After drying in the open air, the parts are shipped to larger facilities that are set up for counterfeiting. The parts may be sanded or put through an acid wash to remove part numbers, then re-coated in a process known as “blacktopping” to hide identifying product information. Because chips are sensitive to moisture and static electricity incurred from improper handling, packaging and storage, the counterfeit process threatens already unreliable used components. In addition, the acid eventually eats away at a microchip’s internal parts.
Obviously, microchips handled in this way will be prone to failure — sooner rather than later. Yet even to a trained eye, the chips look factory fresh. These counterfeit parts are represented as “new” by the counterfeiters and sold to U.S. companies that are unaware of their origins and incorporate the counterfeit parts into their products.

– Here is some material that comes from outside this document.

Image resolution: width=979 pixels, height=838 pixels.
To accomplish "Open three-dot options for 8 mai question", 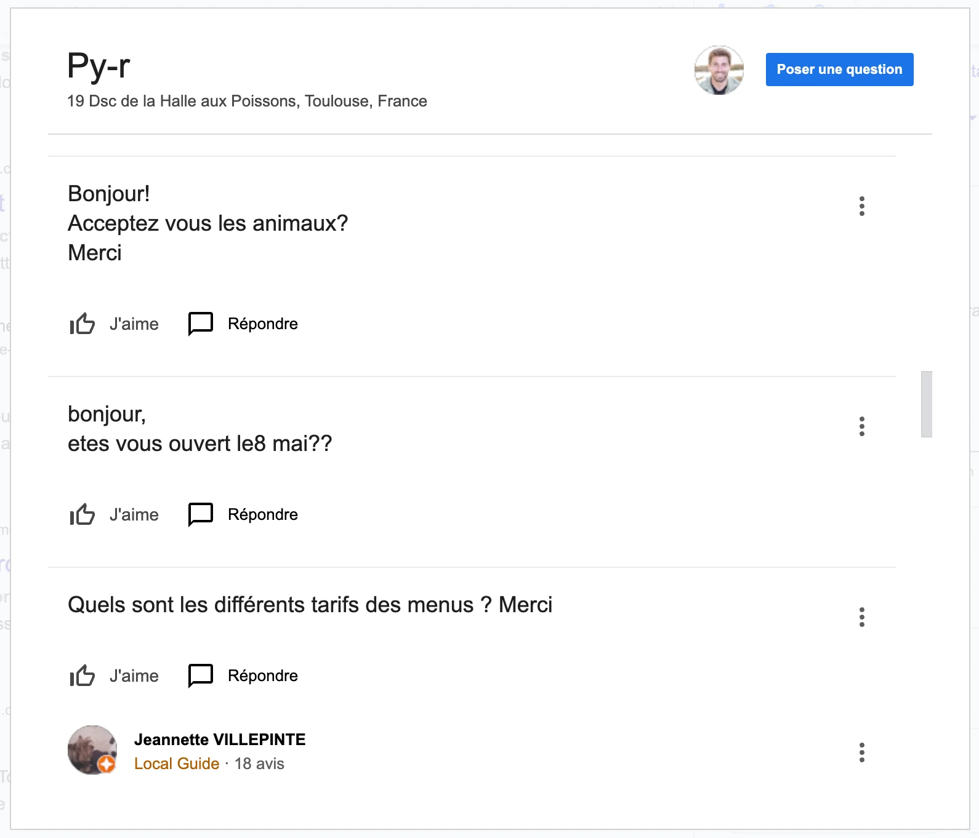I will pyautogui.click(x=861, y=426).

While national security is a primary concern, these counterfeits also find their way into technologies across a wide range of industries, including telecommunications, health care, air travel and nuclear power. One might also find counterfeits in items you rely on every day, such as your alarm clock and your home PC as well as your car’s airbags and automatic braking systems.
This raises the critical question: What can we do to stop this flow?
The federal government and the defense industry are enacting new policies and practices that prevent the introduction of such components into supply chains and detect them should they slip through. While prevention and detection measures are important, we believe we must also choke off the counterfeiters’ feedstock: e-waste exports.
Legislation that promotes responsible electronics recycling would be a major step in halting the flow of e-waste from the United States that undermines our national security. Such legislation would require domestic recycling of all untested, nonworking electronics. By keeping these materials in the United States, we will keep them out of the hands of counterfeiters.
There is a strong network of responsible recyclers already established in the United States that is capable of scaling up to meet the additional demand. By recycling these materials responsibly on American soil, we can also reduce the global environmental impacts caused by exports to developing countries that lack appropriate safeguards. These dangers can easily be contained within the controlled processes already in place at many U.S. e-scrap processing sites.
Because of its national security implications, legislation promoting responsible electronics recycling has attracted bipartisan support in this session of Congress. The Congressional co-sponsors include chairs of committees and subcommittees related to intelligence, homeland security, rare earths and other relevant issues who recognize the national security threat posed by counterfeits.
By allowing an unchecked flow of e-waste exports, the United States is contributing to the feedstock used to create counterfeit electronic parts that can find their way into the DoD supply chain and can also present a public health and safety risk. Congress must go on the offensive against counterfeiters by enacting a comprehensive policy on e-waste exports. ND
Henry Livingston is a technical director and Engineering Fellow at BAE Systems, a global defense, security and aerospace company. Tom Sharpe is vice president at SMT Corp., an electronics distributor to the defense and aerospace industries and counterfeit mitigation laboratory. Jim Burger, a partner at the law firm Thompson Coburn LLC, is an advisor to the computer industry.